Maybe the place isn’t the Ritz but we are grateful for the roof over our heads and a place to share some beers and stories. My only contribution to the night is the occasional nod from one of the hotel beds. At this point I have completely lost my voice and it is all I can do to shower and crawl into bed, swaddled in coarse motel blankets and sheets that smell slightly of onions and bleach. The bar across the street serves the guys pitchers of Pabst until closing time, 12am in this sleepy town along the El Camino and they stagger in afterwards joking and ribbing each other. They sleep close to where they fall, splayed out on the shag carpet with limbs sticking out from under borrowed blankets and sleeping bags.

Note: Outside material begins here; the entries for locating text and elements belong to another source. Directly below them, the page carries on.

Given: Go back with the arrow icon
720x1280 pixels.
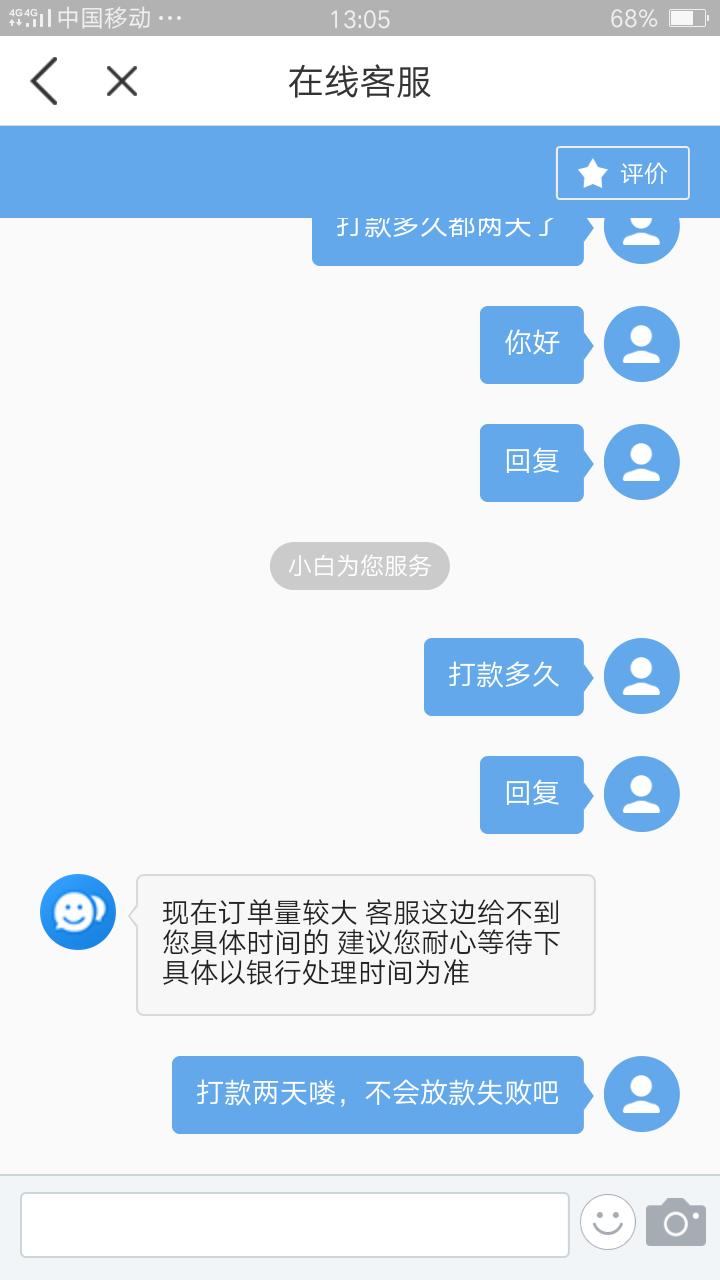Looking at the screenshot, I should [44, 81].
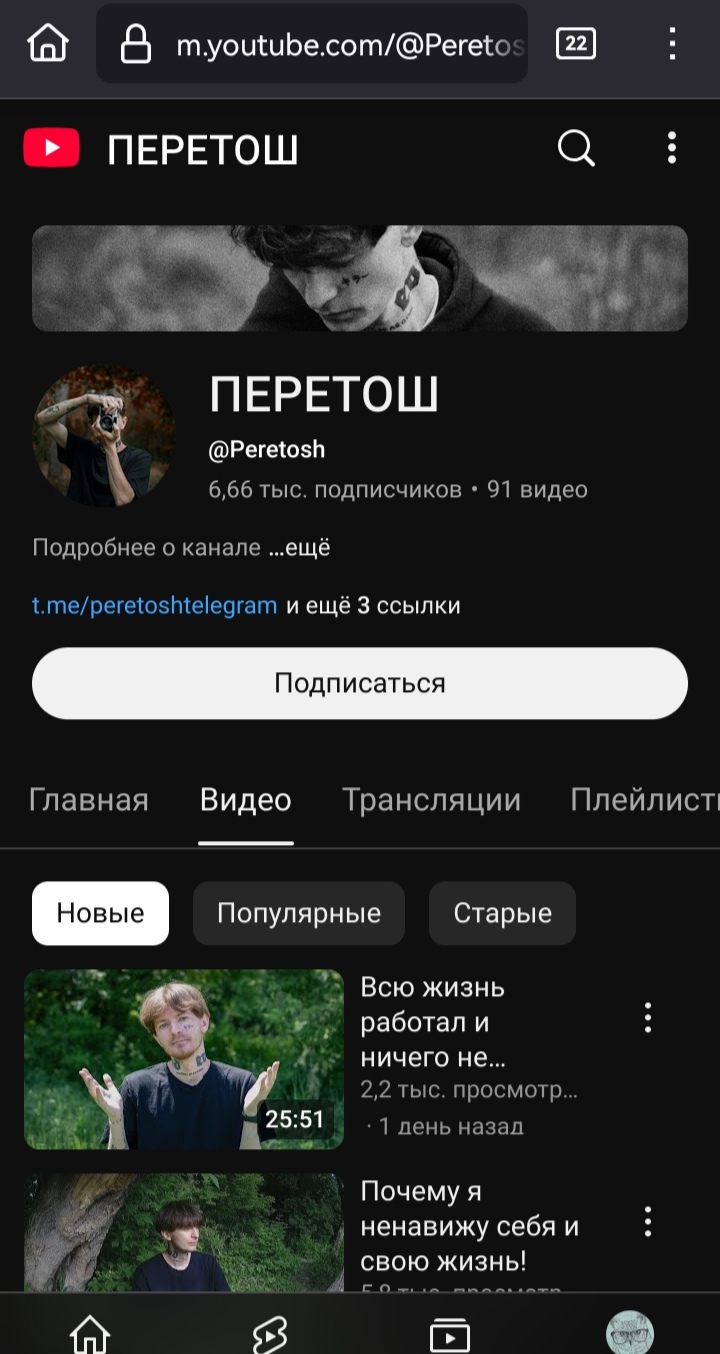Image resolution: width=720 pixels, height=1354 pixels.
Task: Open the browser's three-dot menu
Action: coord(671,43)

We awake to cold weather and rumbling stomachs. We pack quickly and after breakfast at a diner we visit Templeton skatepark. I am so thoroughly defeated by my cold at this point that I leave my bike in the car. We blow steam as we walk over to the fence, only to find it locked. Jesse is already in the skatepark with a hoodie pulled tight around his helmet. He is drying the dewy bowl and he looks up to meet Mike’s worried gaze, “Don’t puss on out on me bro, I see that look in your eye.” Mike reluctantly obeys, hoisting his bike and then himself over the tall wrought iron fence. After a while Ted joins us and I sit on the sidelines, soaking up sun while the group nibbles around.
The skatepark shares a parking lot with the church next door and a proselytizing skateboarder in his 70’s comes in wearing full pads and a fanny pack. He wobbles around (surprisingly well) and after a while pulls a stack of prayer cards from his fanny pack and insists on giving us each one so that we might be saved. He tells Mike that he met a prophet a few years back who told him he would become a gifted skateboarder. He has visited 180 skateparks and I picture him as he might see himself, zipping across the country on his skateboard, fiery sword stretched towards the heavens, a wake of a thousand prayer cards cast from his 77mm urethane wheels.
We pack it in and decide to start back home with one final riding stop at Paso Robles skatepark. I’m not sure who designed or built the park but they definitely didn’t understand the physics of skateboarding. Every bank ends abruptly, meeting the ground at a 45 degree angle and the snake run is impossibly tight. The cement has the wavvy texture of an obsidian arrow head and seems to have been carved in relief rather than poured.
Ted and Jesse literally grew up at this place and it shows in their riding. Ted rides with a Wizmerski like ability to manual and peg bonk seemingly unrideable surfaces. Jesse rides with the power that you would expect from his sturdy build and I think I see the snake run bend and wince under his tires.
At one point the conversation turns to their history with this park and I ask Ted how long he has been riding here. Jesse and Ted muse about the number of years until Jesse falls on a more telling yardstick of their commitment to this little patch of concrete, “Ted, how many tickets did you have here? 14, 15?”
“Twenty eight,” replies Ted. “At one point I knew 14 of the 16 police officers in town by first and last name.”
We say our goodbyes and as we pile into the cars I realize our trips have finally converged. We are all headed home.